### Document extract
# # # # #

Max Scherzer heard his name and thrust his arms in the air, shouting and smiling big before turning to kiss his wife.

Corey Kluber, on the other hand, gulped once and blinked.

Two aces, two different styles - and now another Cy Young Award for each.

The animated Scherzer of the Washington Nationals coasted to his third Cy Young, winning Wednesday for the second straight year in the National League. He breezed past Los Angeles Dodgers ace Clayton Kershaw, drawing 27 of the 30 first-place votes in balloting by members of the Baseball Writers' Association of America.

Kluber's win was even more of a runaway. The Cleveland Indians ace took 28 first-place votes, easily outpacing Chris Sale of the Boston Red Sox for his second AL Cy Young.

Scherzer yelled "yes!" when his award was announced on MLB Network, a reaction in keeping with his expressive reputation. He showed that intensity often this year, whether he was cursing under his breath like a madman during his delivery or demanding - also with expletives - that manager Dusty Baker leave him in the game.

Just a little different than the pitcher they call "Klubot." Kluber was stoic as ever when announced as the AL winner. He swallowed hard but otherwise didn't react, only showing the hint of a smile moments later when answering questions.

Not that he wasn't thrilled.

"Winning a second one maybe, for me personally, kind of validates the first one," Kluber said.

Scherzer's win moves him into rare company. He's the 10th pitcher with at least three Cy Youngs, and among the other nine, only Kershaw and Roger Clemens aren't in the Hall of Fame.

"That's why I'm drinking a lot of champagne tonight," Scherzer said.

Scherzer earned the NL honor last year with Washington and the 2013 American League prize with Detroit.

"This one is special," he said. "When you start talking about winning three times, I can't even comprehend it at this point."

Scherzer was 16-6 with a career-best 2.51 ERA this year. The 33-year-old righty struck out a league-leading 268 for the NL East champion Nationals, and in an era noted for declining pitcher durability, he eclipsed 200 innings for the fifth straight season. He had to overcome a variety of ailments to get there, and Washington's training staff was high on his thank-you list.

# # # # #

### Task 1
Reproduce the passage of the Cy Young article that opens with the words containing "Corey Kluber, on" and closes with "AL Cy Young.".
### Task 2
Continue the Cy Young article from the point where it stops.
None of the data is needed.

### Data block

# # # # #

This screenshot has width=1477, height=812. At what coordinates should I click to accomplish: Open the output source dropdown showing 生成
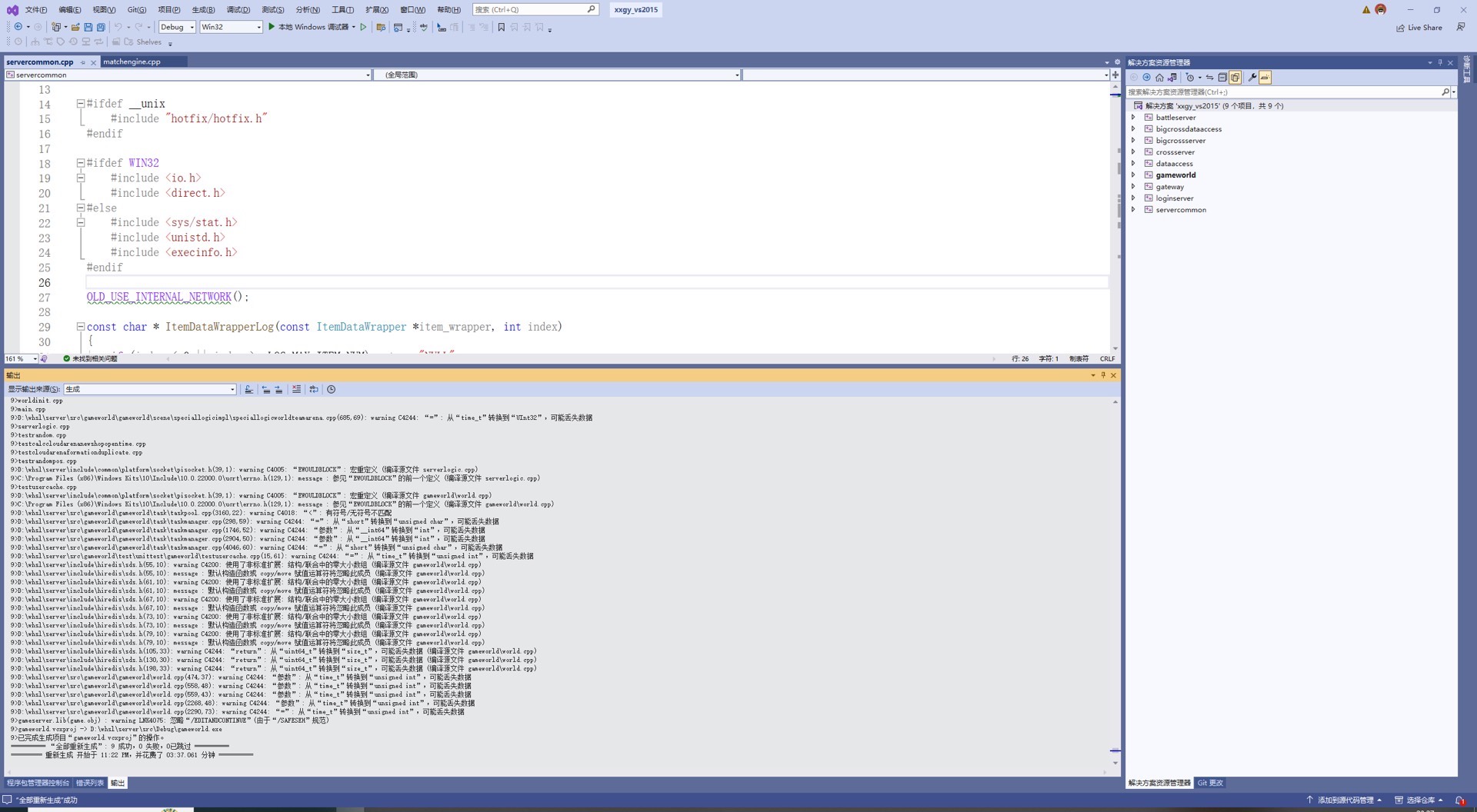pyautogui.click(x=150, y=390)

# # # # #

### Expected answer 1
Corey Kluber, on the other hand, gulped once and blinked.

Two aces, two different styles - and now another Cy Young Award for each.

The animated Scherzer of the Washington Nationals coasted to his third Cy Young, winning Wednesday for the second straight year in the National League. He breezed past Los Angeles Dodgers ace Clayton Kershaw, drawing 27 of the 30 first-place votes in balloting by members of the Baseball Writers' Association of America.

Kluber's win was even more of a runaway. The Cleveland Indians ace took 28 first-place votes, easily outpacing Chris Sale of the Boston Red Sox for his second AL Cy Young.

### Expected answer 2
"Everybody had a role in keeping me out on the field," he said. "I'm very thankful for all their hard work."

Kershaw has won three NL Cy Youngs and was the last pitcher to win back-to-back. He was 18-4 with a league-best 2.31 ERA and 202 strikeouts. This is his second runner-up finish. Stephen Strasburg of the Nationals finished third.

Kluber missed a month of the season with back pain and still easily won the AL award over Sale and third-place finisher Luis Severino of the New York Yankees. Kluber led the majors with a 2.25 ERA, and his 18 wins tied for the most in baseball. He added to the Cy Young he won with the Indians in 2014 and is the 19th pitcher to win multiple times.

The 31-year-old Kluber was especially dominant down the stretch, closing out the season by going 11-1 to help Cleveland win the AL Central. He and Minnesota's Ervin Santana tied for the major league lead with five complete games - nobody else had more than two. Kluber also led the majors with 8.0 wins above replacement, per baseball-reference.com.

Kluber and Scherzer both had rough outings in the playoffs. Kluber gave up nine runs over two starts in an AL Division Series against the Yankees, and Scherzer blew a save in the decisive Game 5 of an NL Division Series against the Cubs.

Scherzer said he couldn't even watch the League Championship Series, although he did tune in for the World Series.

"That will eat at me this whole offseason," he said.

Voting for the awards was completed before the postseason began.

The final BBWAA honors will come Thursday when the MVP awards are announced in the AL and NL.